#### Brief A:
Reproduce, from the records, the lines running from the line with "This screenshot has width=532, height=399." through the line with "click(1227, 22)", both of those lines included.

#### Provided text:
_ _ _ _ _ _ _

Mike Carey's Dead Men's Boots. This is the latest Felix Castor novel, a series that gets better and better. Here we have the supernatural picking up threads from London gangland and US serial killer history and twisting them into a yarn showing just how the evil that men do lives on after their deaths. As before, this is a superbly chilly thriller in its own right, leavened with nicely black humour but now there's an increasing sense of a wider plot arc looming. Intriguing.

Charles Stross's The Jennifer Morgue. Bob Howard, hero of The Atrocity Archives, is back. This is a full-on SF/contemporary thriller with seriously scary villains and monsters steadily cranking up the page-turning tension. At the same time it's threaded through with some frankly outrageous jokes that few authors would have the audacity to try. Fewer still have the talent to make them pay off in ways so comprehensively essential to the plot. Excellent.

Brandon Sanderson's Elantris. Part of my current quest to read US/Canadian authors as yet unpublished over here. A fantasy novel complete in itself, the plot continues to spring surprises from start to finish, as engaging characters try to stay alive long enough to unravel the mysteries surrounding the collapse of a nicely unusual magic system. They also need to stay a few steps ahead of priests out to spread their ominously absolutist religion. Though this is in no sense a black and white tale of good versus evil. A thoroughly enjoyable read, with undercurrents subtle enough to be thought-provoking without being obtrusive.

_ _ _ _ _ _ _

#### Task material:
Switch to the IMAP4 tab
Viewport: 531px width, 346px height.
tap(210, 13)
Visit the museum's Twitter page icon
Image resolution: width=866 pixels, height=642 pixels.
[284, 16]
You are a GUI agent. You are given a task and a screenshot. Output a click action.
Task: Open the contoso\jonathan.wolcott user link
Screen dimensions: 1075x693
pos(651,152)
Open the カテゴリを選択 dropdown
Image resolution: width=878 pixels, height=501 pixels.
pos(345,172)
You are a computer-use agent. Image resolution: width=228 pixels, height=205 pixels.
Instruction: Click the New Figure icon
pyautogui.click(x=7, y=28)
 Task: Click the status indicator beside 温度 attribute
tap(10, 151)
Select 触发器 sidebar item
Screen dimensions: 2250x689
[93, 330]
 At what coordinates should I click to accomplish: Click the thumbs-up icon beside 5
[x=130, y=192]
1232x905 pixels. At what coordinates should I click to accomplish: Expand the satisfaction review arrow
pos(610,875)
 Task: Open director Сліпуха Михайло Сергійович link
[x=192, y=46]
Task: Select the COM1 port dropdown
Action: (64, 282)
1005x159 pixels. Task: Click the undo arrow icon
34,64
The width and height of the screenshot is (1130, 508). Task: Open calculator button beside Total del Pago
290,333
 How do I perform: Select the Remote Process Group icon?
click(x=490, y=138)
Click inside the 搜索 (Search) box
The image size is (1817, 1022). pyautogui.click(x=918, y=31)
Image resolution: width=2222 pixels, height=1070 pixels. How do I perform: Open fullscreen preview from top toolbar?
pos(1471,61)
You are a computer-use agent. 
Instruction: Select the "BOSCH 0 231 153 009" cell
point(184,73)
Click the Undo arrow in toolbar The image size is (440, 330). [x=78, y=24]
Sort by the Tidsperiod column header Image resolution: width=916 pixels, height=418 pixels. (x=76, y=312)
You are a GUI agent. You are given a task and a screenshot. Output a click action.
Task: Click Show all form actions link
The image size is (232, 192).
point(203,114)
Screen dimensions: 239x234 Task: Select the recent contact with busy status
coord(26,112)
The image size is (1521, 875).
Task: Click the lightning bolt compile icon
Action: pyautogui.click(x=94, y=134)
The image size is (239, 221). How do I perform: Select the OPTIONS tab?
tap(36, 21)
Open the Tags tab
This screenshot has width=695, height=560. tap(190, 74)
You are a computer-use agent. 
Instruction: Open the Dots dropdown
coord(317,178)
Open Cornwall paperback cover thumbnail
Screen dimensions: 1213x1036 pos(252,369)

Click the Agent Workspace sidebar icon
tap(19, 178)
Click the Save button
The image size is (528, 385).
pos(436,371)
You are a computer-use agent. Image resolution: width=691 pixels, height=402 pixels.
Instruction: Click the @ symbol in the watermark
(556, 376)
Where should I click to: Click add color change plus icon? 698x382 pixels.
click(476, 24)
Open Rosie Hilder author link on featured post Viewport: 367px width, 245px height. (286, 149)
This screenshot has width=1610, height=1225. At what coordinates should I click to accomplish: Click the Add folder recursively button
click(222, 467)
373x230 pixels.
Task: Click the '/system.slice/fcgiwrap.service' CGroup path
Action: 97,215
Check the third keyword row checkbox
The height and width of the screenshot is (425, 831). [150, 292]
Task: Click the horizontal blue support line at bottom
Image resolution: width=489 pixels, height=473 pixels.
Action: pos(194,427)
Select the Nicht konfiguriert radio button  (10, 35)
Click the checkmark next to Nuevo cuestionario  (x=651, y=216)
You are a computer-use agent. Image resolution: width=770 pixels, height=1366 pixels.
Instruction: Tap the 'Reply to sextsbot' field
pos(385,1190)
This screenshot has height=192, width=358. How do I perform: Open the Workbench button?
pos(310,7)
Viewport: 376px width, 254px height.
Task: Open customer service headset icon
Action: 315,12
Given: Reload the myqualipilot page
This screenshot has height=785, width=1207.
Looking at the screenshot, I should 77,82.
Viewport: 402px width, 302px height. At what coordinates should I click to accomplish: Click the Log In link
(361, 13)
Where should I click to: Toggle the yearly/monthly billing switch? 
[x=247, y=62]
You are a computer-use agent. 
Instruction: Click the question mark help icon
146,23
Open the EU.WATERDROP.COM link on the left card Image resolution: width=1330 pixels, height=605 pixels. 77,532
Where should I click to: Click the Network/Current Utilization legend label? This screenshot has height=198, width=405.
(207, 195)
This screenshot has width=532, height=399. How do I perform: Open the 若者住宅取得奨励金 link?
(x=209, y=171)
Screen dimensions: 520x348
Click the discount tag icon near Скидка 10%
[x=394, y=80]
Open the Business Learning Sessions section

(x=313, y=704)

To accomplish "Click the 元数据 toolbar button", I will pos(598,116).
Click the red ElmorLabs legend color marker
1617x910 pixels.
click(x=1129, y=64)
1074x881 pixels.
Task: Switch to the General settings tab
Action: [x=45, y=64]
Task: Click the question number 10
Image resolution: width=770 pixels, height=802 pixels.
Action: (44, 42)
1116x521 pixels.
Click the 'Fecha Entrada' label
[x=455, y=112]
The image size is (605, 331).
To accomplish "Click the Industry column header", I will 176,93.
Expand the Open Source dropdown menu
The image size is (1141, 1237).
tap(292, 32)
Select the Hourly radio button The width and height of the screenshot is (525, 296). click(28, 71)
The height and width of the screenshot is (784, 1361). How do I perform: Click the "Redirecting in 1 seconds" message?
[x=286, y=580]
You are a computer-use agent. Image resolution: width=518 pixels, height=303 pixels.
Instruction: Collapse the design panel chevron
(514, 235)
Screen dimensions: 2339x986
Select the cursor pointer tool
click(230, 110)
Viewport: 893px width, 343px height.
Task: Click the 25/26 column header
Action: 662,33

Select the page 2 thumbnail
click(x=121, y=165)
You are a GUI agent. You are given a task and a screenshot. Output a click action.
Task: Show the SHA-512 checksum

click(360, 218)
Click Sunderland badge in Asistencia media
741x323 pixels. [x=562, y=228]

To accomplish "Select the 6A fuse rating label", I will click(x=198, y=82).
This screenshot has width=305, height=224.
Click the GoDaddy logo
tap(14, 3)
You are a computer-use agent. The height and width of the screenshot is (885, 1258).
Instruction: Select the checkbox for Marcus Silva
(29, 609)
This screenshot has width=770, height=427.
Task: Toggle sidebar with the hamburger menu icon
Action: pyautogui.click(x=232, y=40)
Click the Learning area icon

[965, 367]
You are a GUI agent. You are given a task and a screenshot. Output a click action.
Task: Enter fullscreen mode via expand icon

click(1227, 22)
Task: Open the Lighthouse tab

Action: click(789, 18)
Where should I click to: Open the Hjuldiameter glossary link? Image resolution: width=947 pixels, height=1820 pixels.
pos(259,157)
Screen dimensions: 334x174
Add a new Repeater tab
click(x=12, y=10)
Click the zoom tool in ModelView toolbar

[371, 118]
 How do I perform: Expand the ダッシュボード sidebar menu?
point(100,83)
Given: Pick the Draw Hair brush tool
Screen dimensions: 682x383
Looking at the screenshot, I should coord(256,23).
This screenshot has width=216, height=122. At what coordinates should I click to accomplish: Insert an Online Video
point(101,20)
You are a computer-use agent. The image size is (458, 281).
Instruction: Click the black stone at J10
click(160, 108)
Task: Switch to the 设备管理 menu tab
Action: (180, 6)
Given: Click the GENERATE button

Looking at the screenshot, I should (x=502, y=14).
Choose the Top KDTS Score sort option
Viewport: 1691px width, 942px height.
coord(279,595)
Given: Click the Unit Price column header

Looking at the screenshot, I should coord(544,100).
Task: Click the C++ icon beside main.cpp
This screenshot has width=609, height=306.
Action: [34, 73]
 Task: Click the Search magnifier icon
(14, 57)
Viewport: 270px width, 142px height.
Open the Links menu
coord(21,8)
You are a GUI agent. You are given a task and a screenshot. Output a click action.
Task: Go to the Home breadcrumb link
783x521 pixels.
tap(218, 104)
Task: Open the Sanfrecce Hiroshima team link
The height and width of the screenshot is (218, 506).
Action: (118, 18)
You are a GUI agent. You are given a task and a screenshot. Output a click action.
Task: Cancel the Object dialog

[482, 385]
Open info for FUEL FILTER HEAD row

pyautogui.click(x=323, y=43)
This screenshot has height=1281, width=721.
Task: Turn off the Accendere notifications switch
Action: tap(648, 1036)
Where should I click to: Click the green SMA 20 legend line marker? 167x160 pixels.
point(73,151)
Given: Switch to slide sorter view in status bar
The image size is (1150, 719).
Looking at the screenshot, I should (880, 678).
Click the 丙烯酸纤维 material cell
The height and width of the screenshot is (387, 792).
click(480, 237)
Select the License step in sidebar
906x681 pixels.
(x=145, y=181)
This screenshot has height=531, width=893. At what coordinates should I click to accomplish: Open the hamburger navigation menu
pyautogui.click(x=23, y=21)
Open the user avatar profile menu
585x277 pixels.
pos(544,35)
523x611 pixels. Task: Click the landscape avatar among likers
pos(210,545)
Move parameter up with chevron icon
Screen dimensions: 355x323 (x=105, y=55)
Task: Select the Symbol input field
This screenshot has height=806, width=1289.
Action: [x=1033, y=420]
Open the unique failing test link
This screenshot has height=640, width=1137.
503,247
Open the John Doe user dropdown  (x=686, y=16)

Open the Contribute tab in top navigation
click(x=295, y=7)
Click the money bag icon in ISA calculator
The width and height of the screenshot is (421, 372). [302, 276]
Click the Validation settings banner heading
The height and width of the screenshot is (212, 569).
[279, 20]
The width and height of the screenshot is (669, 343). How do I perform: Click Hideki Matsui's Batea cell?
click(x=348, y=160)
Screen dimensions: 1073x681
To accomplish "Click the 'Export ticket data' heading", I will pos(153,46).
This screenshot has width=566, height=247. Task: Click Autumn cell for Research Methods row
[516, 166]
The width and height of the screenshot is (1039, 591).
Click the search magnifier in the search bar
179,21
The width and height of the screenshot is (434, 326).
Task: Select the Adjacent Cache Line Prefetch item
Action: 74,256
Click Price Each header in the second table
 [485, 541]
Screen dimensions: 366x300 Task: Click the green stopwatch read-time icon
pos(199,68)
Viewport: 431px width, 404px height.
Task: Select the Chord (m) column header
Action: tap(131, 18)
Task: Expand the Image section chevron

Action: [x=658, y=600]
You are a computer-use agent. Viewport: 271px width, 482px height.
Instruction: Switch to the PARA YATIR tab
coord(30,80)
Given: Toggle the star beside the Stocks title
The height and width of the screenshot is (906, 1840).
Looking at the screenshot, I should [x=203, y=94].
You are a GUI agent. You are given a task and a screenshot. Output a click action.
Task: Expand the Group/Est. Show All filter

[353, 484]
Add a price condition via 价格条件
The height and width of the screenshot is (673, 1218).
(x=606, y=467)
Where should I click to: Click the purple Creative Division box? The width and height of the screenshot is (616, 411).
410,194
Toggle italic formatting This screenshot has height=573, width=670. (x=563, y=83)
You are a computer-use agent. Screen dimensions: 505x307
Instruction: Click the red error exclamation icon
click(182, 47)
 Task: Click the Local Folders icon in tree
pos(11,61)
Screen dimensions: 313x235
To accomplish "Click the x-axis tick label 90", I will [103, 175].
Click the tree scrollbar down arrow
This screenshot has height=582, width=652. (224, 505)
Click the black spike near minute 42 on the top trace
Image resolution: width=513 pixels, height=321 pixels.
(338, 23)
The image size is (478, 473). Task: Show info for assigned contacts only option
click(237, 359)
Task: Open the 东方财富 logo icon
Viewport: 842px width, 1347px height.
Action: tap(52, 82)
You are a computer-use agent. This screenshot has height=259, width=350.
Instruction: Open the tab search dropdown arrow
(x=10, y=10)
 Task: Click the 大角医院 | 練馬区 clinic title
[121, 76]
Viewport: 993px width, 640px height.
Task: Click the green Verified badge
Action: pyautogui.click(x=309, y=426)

_ _ _ _ _ _ _

#### Brief B:
Go on with the book reviews from where they stop.

#### Result A:
This screenshot has width=532, height=399. How do I perform: Open the 若者住宅取得奨励金 link?
(x=209, y=171)
Screen dimensions: 520x348
Click the discount tag icon near Скидка 10%
[x=394, y=80]
Open the Business Learning Sessions section

(x=313, y=704)

To accomplish "Click the 元数据 toolbar button", I will pos(598,116).
Click the red ElmorLabs legend color marker
1617x910 pixels.
click(x=1129, y=64)
1074x881 pixels.
Task: Switch to the General settings tab
Action: [x=45, y=64]
Task: Click the question number 10
Image resolution: width=770 pixels, height=802 pixels.
Action: (44, 42)
1116x521 pixels.
Click the 'Fecha Entrada' label
[x=455, y=112]
The image size is (605, 331).
To accomplish "Click the Industry column header", I will 176,93.
Expand the Open Source dropdown menu
The image size is (1141, 1237).
tap(292, 32)
Select the Hourly radio button The width and height of the screenshot is (525, 296). click(28, 71)
The height and width of the screenshot is (784, 1361). How do I perform: Click the "Redirecting in 1 seconds" message?
[x=286, y=580]
You are a computer-use agent. Image resolution: width=518 pixels, height=303 pixels.
Instruction: Collapse the design panel chevron
(514, 235)
Screen dimensions: 2339x986
Select the cursor pointer tool
click(230, 110)
Viewport: 893px width, 343px height.
Task: Click the 25/26 column header
Action: 662,33

Select the page 2 thumbnail
click(x=121, y=165)
You are a GUI agent. You are given a task and a screenshot. Output a click action.
Task: Show the SHA-512 checksum

click(360, 218)
Click Sunderland badge in Asistencia media
741x323 pixels. [x=562, y=228]

To accomplish "Select the 6A fuse rating label", I will click(x=198, y=82).
This screenshot has width=305, height=224.
Click the GoDaddy logo
tap(14, 3)
You are a computer-use agent. The height and width of the screenshot is (885, 1258).
Instruction: Select the checkbox for Marcus Silva
(29, 609)
This screenshot has width=770, height=427.
Task: Toggle sidebar with the hamburger menu icon
Action: pyautogui.click(x=232, y=40)
Click the Learning area icon

[965, 367]
You are a GUI agent. You are given a task and a screenshot. Output a click action.
Task: Enter fullscreen mode via expand icon

click(1227, 22)

#### Result B:
Elizabeth Bear's Blood and Iron, and Whiskey and Water, both Novels of the Promethean Age. A good many folk have been recommending I read her stuff while at the same time being oddly vague about the substance. Oh, you really need to read it yourself, they say. Hah. Now I know why. Because these are people who know full well how scathing I can be about half-baked cod-Arthurian rehashes. Well, this series couldn't be further from such uninspired pap. There's faerie queens and a merlin and adragon and hero-princes and mythic monsters, up to and including fallen angels. All of them like nothing you'd expect. All playing their parts in a tale seamlessly blending the deepest traditions of myth with intelligent contemporary story telling.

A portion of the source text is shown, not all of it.